Data:
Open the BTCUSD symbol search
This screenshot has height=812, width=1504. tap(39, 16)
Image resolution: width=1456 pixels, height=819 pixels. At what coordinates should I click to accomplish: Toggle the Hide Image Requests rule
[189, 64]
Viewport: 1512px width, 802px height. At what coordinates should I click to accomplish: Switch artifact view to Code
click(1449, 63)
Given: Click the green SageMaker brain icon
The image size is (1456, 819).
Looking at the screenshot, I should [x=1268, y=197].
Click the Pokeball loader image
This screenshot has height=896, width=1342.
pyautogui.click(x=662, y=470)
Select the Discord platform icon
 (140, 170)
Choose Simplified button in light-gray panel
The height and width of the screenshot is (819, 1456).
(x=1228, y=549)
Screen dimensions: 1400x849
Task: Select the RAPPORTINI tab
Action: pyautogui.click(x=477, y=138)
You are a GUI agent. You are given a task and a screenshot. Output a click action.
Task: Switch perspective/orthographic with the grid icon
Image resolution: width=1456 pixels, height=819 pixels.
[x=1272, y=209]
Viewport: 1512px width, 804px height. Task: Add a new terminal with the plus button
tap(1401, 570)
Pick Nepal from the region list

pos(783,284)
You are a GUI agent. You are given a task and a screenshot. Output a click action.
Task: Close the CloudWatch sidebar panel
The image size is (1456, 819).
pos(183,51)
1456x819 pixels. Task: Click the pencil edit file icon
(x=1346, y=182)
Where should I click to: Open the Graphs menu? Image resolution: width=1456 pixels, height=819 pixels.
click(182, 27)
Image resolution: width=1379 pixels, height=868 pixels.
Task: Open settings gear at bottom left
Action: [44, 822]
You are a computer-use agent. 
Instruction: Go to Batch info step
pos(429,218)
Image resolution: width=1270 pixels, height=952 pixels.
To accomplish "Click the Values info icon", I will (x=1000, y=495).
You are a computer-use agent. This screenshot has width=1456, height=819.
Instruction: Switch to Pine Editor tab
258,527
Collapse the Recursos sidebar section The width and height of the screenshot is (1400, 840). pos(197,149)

Your objective: From top to bottom, repeat the data above without alteration.

Exercise result:
Open the BTCUSD symbol search
This screenshot has height=812, width=1504. tap(39, 16)
Image resolution: width=1456 pixels, height=819 pixels. At what coordinates should I click to accomplish: Toggle the Hide Image Requests rule
[189, 64]
Viewport: 1512px width, 802px height. At what coordinates should I click to accomplish: Switch artifact view to Code
click(1449, 63)
Given: Click the green SageMaker brain icon
The image size is (1456, 819).
Looking at the screenshot, I should [x=1268, y=197].
Click the Pokeball loader image
This screenshot has height=896, width=1342.
pyautogui.click(x=662, y=470)
Select the Discord platform icon
 (140, 170)
Choose Simplified button in light-gray panel
The height and width of the screenshot is (819, 1456).
(x=1228, y=549)
Screen dimensions: 1400x849
Task: Select the RAPPORTINI tab
Action: pyautogui.click(x=477, y=138)
You are a GUI agent. You are given a task and a screenshot. Output a click action.
Task: Switch perspective/orthographic with the grid icon
Image resolution: width=1456 pixels, height=819 pixels.
[x=1272, y=209]
Viewport: 1512px width, 804px height. Task: Add a new terminal with the plus button
tap(1401, 570)
Pick Nepal from the region list

pos(783,284)
You are a GUI agent. You are given a task and a screenshot. Output a click action.
Task: Close the CloudWatch sidebar panel
The image size is (1456, 819).
pos(183,51)
1456x819 pixels. Task: Click the pencil edit file icon
(x=1346, y=182)
Where should I click to: Open the Graphs menu? Image resolution: width=1456 pixels, height=819 pixels.
click(182, 27)
Image resolution: width=1379 pixels, height=868 pixels.
Task: Open settings gear at bottom left
Action: [44, 822]
You are a computer-use agent. 
Instruction: Go to Batch info step
pos(429,218)
Image resolution: width=1270 pixels, height=952 pixels.
To accomplish "Click the Values info icon", I will (x=1000, y=495).
You are a computer-use agent. This screenshot has width=1456, height=819.
Instruction: Switch to Pine Editor tab
258,527
Collapse the Recursos sidebar section The width and height of the screenshot is (1400, 840). pos(197,149)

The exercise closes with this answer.